* SET EXERCISE: Arrange everything from the line containing "Given: Add parcel to favorites with star icon" down to the line containing "tap(1119, 98)" as a numbered list, skipping blank lines. Leave the pictures out of the answer.

++++ MATERIAL TO PROCESS ++++

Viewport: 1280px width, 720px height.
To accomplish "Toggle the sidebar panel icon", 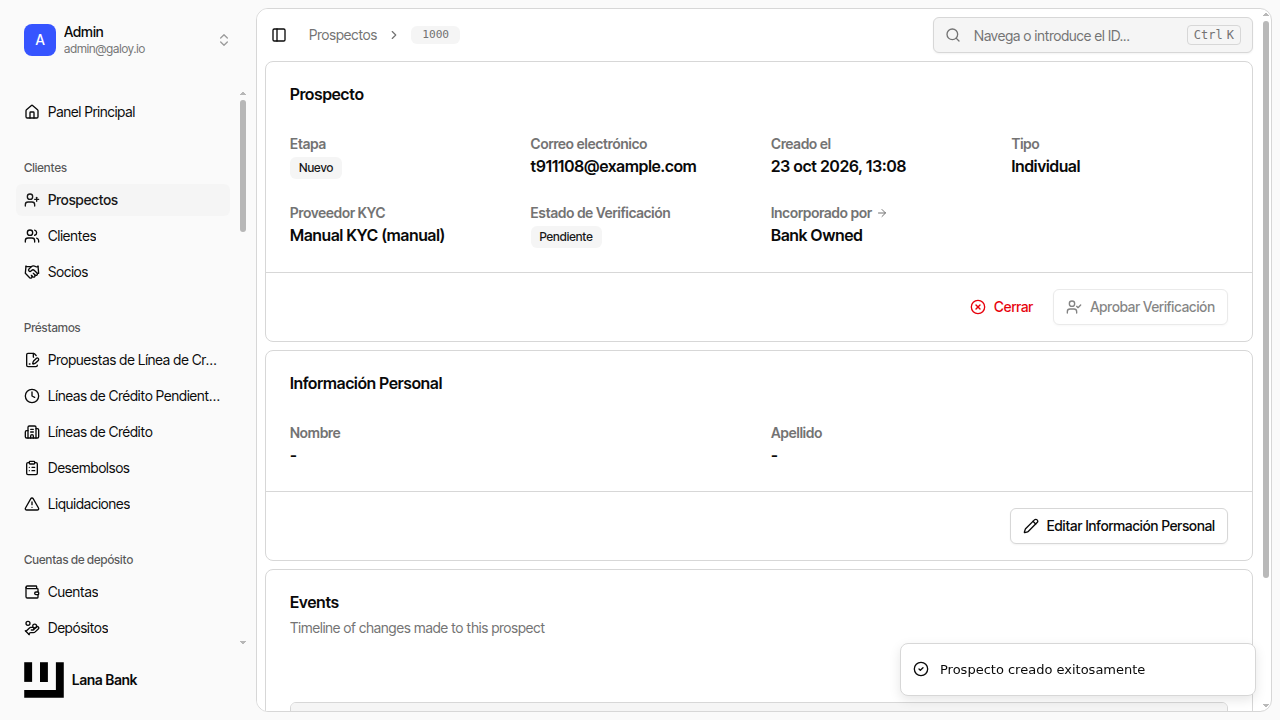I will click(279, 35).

++++
++++ MATERIAL TO PROCESS ++++

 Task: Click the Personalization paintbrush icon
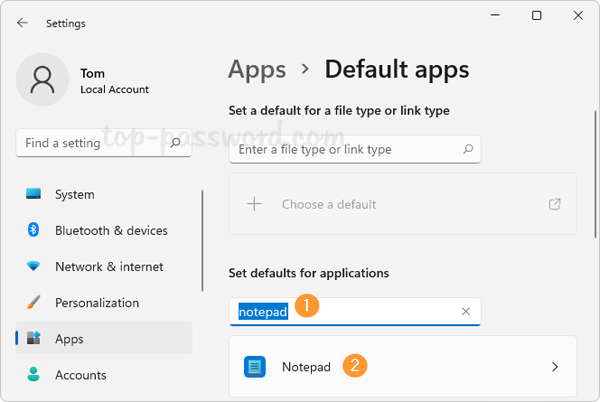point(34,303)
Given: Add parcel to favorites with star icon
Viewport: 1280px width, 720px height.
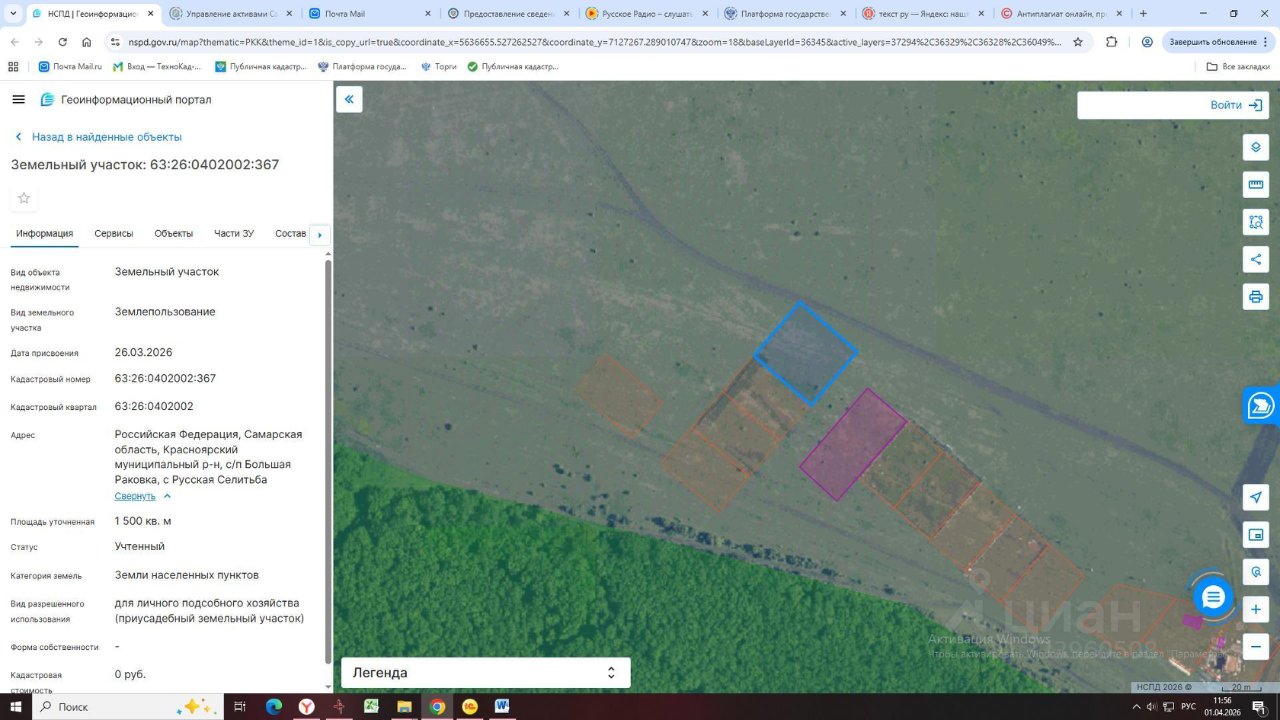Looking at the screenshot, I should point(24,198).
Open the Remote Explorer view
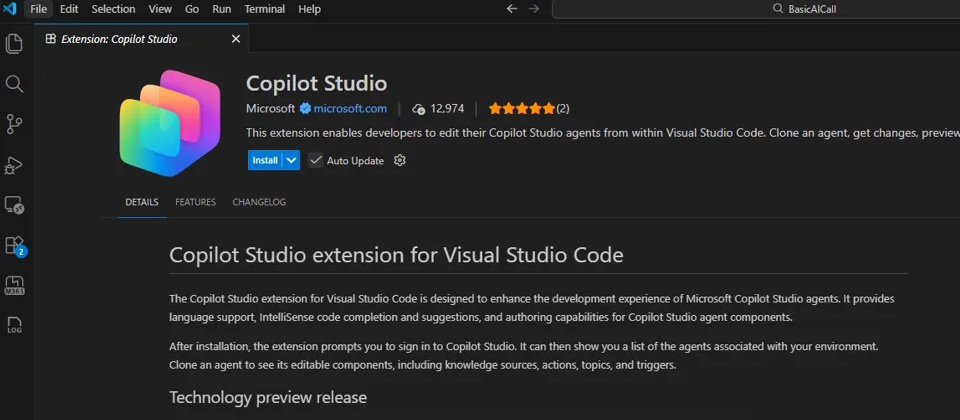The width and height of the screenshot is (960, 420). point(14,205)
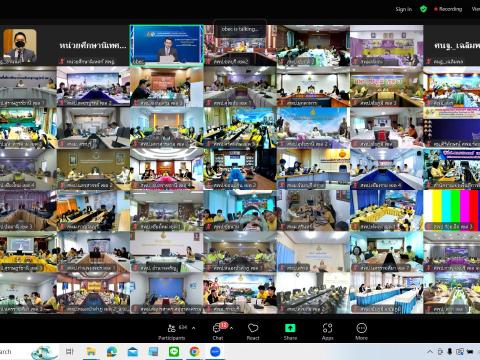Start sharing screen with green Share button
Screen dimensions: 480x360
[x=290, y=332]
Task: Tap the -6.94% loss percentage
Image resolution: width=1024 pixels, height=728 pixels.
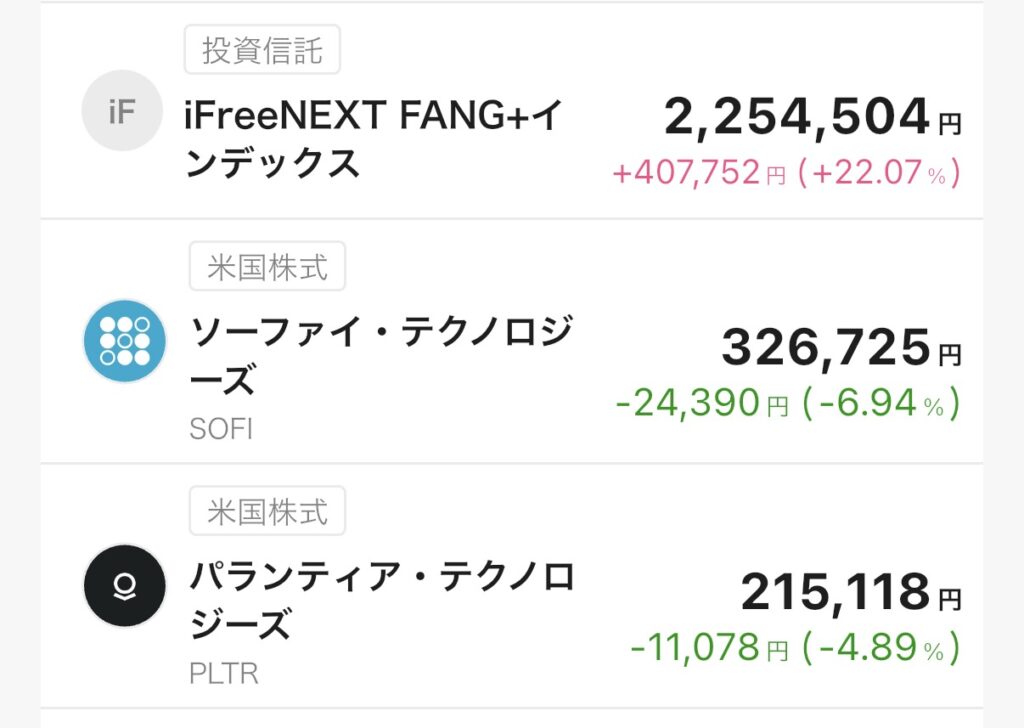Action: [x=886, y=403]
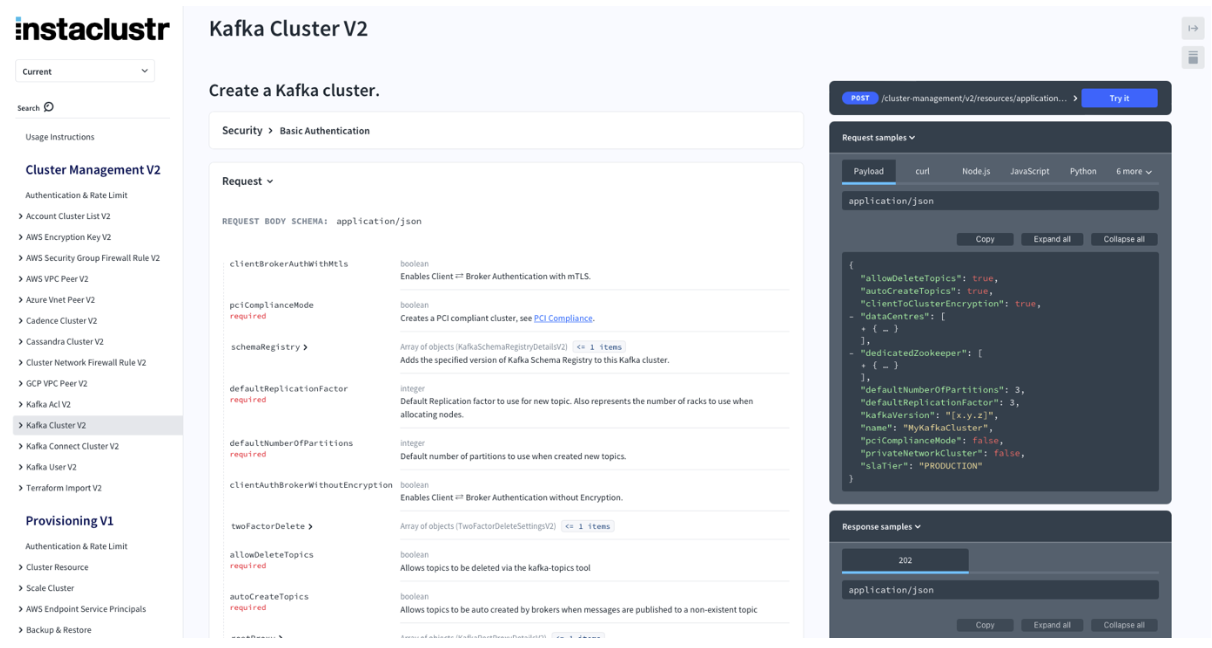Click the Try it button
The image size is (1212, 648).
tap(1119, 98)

++++

* SOLUTION TO THIS EXERCISE:
1. Given: Add parcel to favorites with star icon
2. Viewport: 1280px width, 720px height.
3. Looking at the screenshot, I should point(24,198).
4. Open the Remote Explorer view
5. The width and height of the screenshot is (960, 420). point(14,205)
6. Start sharing screen with green Share button
7. Screen dimensions: 480x360
8. [x=290, y=332]
9. Task: Tap the -6.94% loss percentage
10. Image resolution: width=1024 pixels, height=728 pixels.
11. Action: [x=886, y=403]
12. Click the Try it button
13. The image size is (1212, 648).
14. tap(1119, 98)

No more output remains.